Exercise set:
1. Write out the Sofia travel account below word for word, everything from "I got off at" down to "off the subway.".
2. Continue the Sofia travel account below, picking up after its final sentence.

Page:
##########

Once again, I was that Asian
holding the immigration line. The officer asked what my purpose in Sofia was. I
said tourism, then showed her my Sofia-Berlin boarding pass for Sunday. She wanted
to see the ticket. I gave her a confused look asking why the ticket when I’m
already showing you the boarding pass? It took her around half a minute to
realize it, and then she let off an audible laugh. I also chuckled because I
didn’t want to be an unforgiving jerk. We then added each other on Facebook,
got married, and had four kids.



After getting married and having four kids, I went out of the airport terminal to find the metro station, which was conveniently located on the far left side of the exit. The ticket machine accepts payWave! But I already changed some Euros to Levas at the airport so I opted for coins. Standard one-way fares here in Sofia are pegged at BGN1.60 (~PHP45). Coming from Germany, I found everything cheap. EUR1 gives you BGN2, and the prices here and there are almost the same in nominal value, meaning half the price.

A plate of good Bolognese at the
museum’s resto bar at Serdika, for example, costs around BGN8. The same plate
will cost you around EUR8 at the Italian resto I frequent in Berlin. But a leva
is half a euro, so it’s like getting a 50% discount! Another thing I love about
Sofia is how the metro connects to the airport. It takes no longer than half an
hour to reach the core of the city center from there, and without hassles! The
cars are also clean, although the doors open and close a little too loudly and
violently.

I got off at Serdika at around
10 PM. The city center is photogenic at night, all lit up and shit. I decided
to have that late Bolognese fix before heading over to my Airbnb place. From
Serdika, almost every tourist attraction is within walking distance. Most of
them are places for religious worship. The Sveta Petka Church, for instance,
was the first one I saw as I crossed the street after hopping off the subway.

##########

Data section:
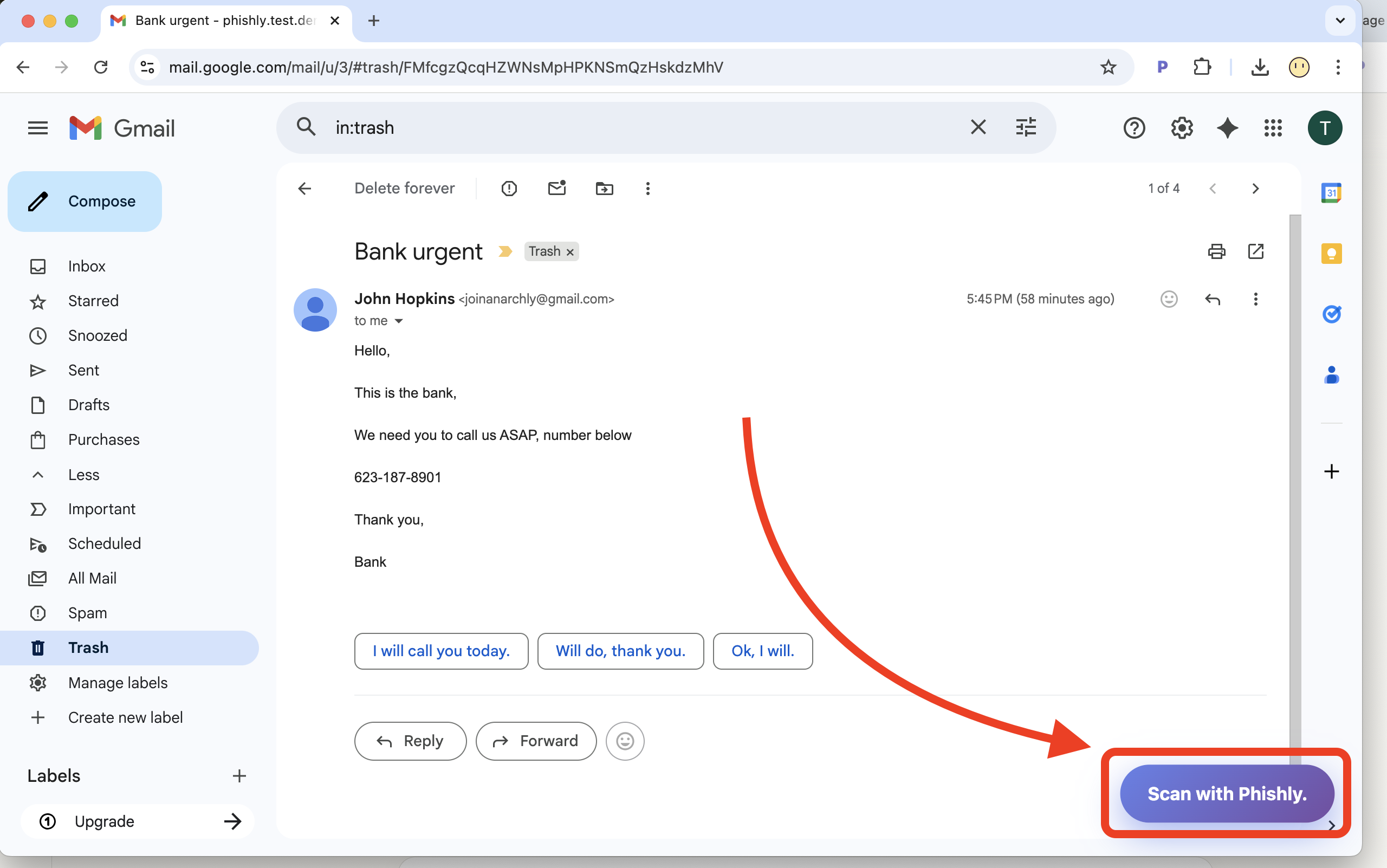Screen dimensions: 1387x868
Task: Show search options filter icon
Action: 1025,127
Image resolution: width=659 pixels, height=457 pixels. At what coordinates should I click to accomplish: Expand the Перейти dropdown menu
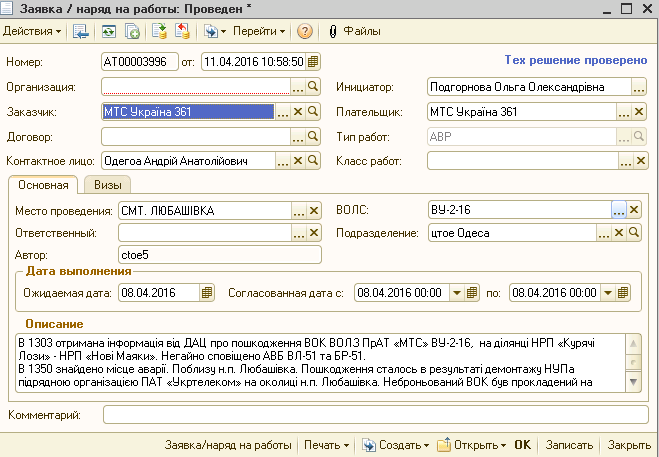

##########

Results of the exercise:
1.
I got off at Serdika at around
10 PM. The city center is photogenic at night, all lit up and shit. I decided
to have that late Bolognese fix before heading over to my Airbnb place. From
Serdika, almost every tourist attraction is within walking distance. Most of
them are places for religious worship. The Sveta Petka Church, for instance,
was the first one I saw as I crossed the street after hopping off the subway.

2.
It’s a really small church the size of a big room, but it was obviously closed
that late in the evening.

Behind it is a square surrounded
by the classy façade of the Council of Ministers to the left, as well as two
more buildings to the right and to the north which boast the same architectural
style. At the square you’ll see these curious looking glass domes on the ground
which actually serve as the roof of an underground attraction that features
ruins. Remember that this city has a really long history as part of two or more
empires, although the communist influence from a few decades back proves to be
more prevalent.

As I crossed the street to the
National Archaeological Museum’s resto, I was greeted by a dancing fountain lit
in different colors. That was cute. I was hungry. Finding the tram afterwards
was a bit of a challenge, but it did give me the opportunity to see the Palace
of Justice at night. It looks more impressive under sunlight, though, because
the two black lions guarding it are clearly visible and in stark contrast to
the pale white portico. End of story, time for bed. Having six hours of freedom
the next morning, I took a stroll.

As I ended my shift right
after lunch on a Saturday afternoon, I decided to go straight to Boyana Church,
which is a UNESCO World Heritage Site. All it took was a fifteen-minute bus
ride from my Airbnb place plus a ten-minute uphill hike. Did I mention that the
buses had WiFi? Impressive, Sofia. Very impressive. It was very helpful in
loading Google Maps. Most people combine this trip to Boyana with a trek up
Vitosha, given the proximity. I did have the time, but neither energy nor
willpower. Next time?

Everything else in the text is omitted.